ASSIGNMENT =
Only the lines from the line containing "Where should I click to: Choose" to the end of the entries should be repeated, exactly as they appear.

DATA EXTRACT =

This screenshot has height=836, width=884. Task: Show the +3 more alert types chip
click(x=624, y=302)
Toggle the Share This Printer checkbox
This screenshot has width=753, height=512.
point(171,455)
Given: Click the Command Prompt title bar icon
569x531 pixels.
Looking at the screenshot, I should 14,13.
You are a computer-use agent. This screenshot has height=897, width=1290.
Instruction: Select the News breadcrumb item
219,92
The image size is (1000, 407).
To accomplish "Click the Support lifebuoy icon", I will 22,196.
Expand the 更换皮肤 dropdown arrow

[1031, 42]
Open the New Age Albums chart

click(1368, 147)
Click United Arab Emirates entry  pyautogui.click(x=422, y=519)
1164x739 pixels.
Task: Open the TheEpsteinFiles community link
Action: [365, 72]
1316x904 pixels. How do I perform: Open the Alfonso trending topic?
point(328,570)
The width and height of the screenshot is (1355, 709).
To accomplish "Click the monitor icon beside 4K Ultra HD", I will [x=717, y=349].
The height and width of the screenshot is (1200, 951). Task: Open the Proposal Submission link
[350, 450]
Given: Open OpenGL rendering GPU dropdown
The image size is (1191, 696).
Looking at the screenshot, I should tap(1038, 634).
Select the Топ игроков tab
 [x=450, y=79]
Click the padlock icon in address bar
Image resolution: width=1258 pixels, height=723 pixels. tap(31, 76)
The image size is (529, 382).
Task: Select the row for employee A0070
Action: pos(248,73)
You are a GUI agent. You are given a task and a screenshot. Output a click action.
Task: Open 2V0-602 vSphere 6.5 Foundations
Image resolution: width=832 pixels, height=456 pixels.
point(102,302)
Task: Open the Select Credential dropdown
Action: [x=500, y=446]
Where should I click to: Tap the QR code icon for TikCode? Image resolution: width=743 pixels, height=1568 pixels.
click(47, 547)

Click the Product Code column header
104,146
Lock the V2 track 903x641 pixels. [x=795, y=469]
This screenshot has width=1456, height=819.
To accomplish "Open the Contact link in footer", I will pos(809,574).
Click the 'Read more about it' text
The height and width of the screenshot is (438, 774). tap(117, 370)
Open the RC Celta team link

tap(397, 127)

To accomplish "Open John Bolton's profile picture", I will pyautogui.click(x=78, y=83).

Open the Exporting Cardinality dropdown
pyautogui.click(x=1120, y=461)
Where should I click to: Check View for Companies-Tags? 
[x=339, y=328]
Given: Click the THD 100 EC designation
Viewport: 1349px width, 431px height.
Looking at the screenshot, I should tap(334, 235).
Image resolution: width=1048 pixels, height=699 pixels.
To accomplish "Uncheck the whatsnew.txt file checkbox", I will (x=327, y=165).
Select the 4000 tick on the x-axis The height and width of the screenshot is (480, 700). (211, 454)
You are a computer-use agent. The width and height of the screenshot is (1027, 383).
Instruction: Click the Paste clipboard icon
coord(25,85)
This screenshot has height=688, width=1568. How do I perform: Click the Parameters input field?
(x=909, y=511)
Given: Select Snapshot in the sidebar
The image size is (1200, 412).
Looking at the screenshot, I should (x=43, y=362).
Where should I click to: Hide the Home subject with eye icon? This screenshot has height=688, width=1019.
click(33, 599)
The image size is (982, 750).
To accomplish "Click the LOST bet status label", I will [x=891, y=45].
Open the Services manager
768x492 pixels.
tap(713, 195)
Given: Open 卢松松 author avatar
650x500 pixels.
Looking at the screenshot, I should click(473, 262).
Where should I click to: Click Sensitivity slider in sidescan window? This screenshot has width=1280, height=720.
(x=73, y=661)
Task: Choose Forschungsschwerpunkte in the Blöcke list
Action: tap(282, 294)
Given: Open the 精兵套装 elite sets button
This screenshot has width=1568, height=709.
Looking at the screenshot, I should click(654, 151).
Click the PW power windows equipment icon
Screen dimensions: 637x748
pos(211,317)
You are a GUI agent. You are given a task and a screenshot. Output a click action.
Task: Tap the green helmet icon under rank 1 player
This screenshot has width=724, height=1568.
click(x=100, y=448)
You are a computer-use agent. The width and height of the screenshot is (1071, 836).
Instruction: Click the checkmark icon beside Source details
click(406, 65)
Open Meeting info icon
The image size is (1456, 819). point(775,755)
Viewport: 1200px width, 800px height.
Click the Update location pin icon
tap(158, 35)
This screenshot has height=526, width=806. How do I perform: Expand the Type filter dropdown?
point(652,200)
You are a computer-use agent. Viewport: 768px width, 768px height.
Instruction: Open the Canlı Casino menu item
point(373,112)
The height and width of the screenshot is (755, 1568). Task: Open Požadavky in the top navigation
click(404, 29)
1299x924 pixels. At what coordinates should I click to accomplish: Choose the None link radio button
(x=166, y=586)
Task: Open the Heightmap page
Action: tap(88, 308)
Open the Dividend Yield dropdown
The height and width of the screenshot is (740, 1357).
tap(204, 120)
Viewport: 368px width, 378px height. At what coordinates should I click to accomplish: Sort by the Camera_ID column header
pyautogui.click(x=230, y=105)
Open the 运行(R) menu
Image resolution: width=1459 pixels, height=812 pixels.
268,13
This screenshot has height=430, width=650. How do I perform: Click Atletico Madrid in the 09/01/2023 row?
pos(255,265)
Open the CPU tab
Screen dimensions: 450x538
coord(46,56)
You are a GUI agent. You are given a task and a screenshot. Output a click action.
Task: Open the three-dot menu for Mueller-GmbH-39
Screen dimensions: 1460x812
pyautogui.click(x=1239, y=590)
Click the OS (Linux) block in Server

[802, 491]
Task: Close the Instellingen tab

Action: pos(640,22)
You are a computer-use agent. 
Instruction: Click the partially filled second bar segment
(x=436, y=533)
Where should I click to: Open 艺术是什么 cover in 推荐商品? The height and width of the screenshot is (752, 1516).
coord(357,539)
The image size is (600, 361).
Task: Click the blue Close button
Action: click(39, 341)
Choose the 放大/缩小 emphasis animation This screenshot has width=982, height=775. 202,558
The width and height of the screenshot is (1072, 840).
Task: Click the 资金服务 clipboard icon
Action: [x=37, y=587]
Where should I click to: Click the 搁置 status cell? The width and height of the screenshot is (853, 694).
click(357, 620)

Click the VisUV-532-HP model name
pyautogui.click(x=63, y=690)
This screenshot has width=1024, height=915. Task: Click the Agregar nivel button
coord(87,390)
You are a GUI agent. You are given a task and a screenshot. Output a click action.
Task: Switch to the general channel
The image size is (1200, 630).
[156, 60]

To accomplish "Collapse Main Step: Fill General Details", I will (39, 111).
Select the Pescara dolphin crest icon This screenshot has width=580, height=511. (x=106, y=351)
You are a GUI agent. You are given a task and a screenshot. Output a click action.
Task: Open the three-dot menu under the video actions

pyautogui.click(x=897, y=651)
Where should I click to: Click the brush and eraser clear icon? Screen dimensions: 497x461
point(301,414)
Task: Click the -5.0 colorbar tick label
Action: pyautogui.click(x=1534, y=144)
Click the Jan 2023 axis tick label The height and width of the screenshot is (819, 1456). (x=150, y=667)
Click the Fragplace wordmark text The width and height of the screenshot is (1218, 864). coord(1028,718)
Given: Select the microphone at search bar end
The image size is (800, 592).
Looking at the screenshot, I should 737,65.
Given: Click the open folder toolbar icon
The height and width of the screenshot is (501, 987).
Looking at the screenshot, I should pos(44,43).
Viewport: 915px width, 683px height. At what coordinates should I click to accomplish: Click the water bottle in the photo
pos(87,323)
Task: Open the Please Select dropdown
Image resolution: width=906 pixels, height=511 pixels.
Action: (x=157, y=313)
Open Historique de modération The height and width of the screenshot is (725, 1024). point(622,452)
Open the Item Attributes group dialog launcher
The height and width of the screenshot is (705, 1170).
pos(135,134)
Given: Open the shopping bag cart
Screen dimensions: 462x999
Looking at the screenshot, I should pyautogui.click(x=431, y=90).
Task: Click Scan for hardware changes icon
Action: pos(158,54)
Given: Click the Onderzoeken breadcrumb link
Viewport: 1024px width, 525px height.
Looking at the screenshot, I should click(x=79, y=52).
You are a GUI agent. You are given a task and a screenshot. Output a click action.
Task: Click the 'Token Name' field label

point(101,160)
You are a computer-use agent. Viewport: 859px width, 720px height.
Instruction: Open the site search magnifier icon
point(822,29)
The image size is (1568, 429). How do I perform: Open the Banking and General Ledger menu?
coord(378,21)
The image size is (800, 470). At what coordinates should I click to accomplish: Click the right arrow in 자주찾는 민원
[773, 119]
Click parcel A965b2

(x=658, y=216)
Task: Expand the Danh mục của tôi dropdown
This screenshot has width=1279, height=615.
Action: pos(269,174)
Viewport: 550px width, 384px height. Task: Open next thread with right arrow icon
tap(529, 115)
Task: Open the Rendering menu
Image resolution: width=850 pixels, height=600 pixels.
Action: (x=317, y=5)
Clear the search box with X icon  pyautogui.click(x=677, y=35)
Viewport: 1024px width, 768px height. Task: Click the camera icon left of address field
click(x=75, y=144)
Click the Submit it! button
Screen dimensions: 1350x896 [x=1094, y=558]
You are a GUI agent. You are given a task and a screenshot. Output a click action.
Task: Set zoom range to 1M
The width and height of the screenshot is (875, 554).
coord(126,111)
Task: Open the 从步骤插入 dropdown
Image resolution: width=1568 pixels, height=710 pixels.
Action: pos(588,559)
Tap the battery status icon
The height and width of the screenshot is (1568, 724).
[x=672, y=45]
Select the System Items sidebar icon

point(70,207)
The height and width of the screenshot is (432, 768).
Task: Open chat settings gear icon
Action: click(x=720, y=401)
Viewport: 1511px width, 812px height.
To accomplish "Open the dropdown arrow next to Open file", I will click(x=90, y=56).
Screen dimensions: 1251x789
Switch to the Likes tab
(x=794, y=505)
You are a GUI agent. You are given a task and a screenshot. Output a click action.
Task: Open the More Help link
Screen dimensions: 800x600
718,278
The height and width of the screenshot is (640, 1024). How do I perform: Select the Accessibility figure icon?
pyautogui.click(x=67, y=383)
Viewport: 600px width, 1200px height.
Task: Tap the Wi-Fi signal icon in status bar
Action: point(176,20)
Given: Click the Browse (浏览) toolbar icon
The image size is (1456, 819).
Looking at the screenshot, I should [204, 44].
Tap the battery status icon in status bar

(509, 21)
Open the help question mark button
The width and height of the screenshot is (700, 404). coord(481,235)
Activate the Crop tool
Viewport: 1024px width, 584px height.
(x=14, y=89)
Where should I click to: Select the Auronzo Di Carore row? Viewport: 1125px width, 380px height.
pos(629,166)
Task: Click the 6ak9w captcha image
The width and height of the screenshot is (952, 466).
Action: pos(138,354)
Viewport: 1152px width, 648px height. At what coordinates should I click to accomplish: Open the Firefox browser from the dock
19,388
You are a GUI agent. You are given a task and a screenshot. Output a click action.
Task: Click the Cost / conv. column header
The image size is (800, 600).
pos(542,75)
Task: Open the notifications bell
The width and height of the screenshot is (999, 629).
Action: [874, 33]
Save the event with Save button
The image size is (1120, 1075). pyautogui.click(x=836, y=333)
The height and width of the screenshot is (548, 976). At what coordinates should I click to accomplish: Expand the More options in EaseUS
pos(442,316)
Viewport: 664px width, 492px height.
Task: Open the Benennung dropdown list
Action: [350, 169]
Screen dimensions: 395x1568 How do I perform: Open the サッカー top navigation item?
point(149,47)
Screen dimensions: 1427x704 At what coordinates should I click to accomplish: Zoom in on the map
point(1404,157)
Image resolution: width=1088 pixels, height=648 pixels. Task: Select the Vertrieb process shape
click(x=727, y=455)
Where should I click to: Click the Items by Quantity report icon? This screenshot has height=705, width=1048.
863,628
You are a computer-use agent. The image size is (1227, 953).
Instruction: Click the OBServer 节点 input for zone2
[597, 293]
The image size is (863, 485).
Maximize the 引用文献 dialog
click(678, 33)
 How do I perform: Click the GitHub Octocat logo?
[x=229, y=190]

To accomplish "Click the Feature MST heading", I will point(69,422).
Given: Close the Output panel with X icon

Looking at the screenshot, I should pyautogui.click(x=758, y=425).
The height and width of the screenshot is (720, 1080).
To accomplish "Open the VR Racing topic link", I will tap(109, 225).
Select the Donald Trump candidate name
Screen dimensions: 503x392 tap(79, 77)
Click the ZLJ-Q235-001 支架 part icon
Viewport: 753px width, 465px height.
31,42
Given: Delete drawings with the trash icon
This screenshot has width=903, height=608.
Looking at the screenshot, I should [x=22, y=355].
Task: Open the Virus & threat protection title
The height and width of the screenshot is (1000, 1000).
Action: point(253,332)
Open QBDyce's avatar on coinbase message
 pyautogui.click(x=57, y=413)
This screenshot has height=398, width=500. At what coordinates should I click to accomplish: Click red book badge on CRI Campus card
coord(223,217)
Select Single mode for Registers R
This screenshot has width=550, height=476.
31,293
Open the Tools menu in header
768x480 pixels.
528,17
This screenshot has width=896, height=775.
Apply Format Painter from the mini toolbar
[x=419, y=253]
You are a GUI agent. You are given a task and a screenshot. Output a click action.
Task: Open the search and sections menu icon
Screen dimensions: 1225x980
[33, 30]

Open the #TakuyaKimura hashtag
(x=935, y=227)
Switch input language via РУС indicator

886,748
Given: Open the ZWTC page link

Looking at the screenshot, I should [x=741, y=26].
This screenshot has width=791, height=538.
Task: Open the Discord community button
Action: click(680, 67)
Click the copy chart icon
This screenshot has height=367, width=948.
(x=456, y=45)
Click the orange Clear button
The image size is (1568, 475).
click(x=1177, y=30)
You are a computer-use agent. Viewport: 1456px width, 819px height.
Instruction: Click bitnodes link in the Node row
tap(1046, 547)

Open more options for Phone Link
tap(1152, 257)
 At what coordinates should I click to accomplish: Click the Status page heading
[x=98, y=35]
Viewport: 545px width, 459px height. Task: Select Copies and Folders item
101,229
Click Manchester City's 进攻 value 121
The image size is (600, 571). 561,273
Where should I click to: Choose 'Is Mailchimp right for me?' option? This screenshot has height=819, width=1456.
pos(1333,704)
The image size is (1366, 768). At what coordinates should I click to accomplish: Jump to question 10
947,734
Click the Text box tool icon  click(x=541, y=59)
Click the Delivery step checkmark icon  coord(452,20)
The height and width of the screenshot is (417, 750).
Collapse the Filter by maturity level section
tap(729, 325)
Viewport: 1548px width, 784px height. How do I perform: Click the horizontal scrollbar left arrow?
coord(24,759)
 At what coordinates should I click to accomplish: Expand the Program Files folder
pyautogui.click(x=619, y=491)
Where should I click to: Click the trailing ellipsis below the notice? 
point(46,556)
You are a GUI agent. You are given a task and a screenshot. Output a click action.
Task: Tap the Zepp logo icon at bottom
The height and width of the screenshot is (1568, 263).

YOUR SOLUTION =
Where should I click to: Choose 'Is Mailchimp right for me?' option? This screenshot has height=819, width=1456.
pos(1333,704)
The image size is (1366, 768). At what coordinates should I click to accomplish: Jump to question 10
947,734
Click the Text box tool icon  click(x=541, y=59)
Click the Delivery step checkmark icon  coord(452,20)
The height and width of the screenshot is (417, 750).
Collapse the Filter by maturity level section
tap(729, 325)
Viewport: 1548px width, 784px height. How do I perform: Click the horizontal scrollbar left arrow?
coord(24,759)
 At what coordinates should I click to accomplish: Expand the Program Files folder
pyautogui.click(x=619, y=491)
Where should I click to: Click the trailing ellipsis below the notice? 
point(46,556)
You are a GUI agent. You are given a task and a screenshot. Output a click action.
Task: Tap the Zepp logo icon at bottom
The height and width of the screenshot is (1568, 263).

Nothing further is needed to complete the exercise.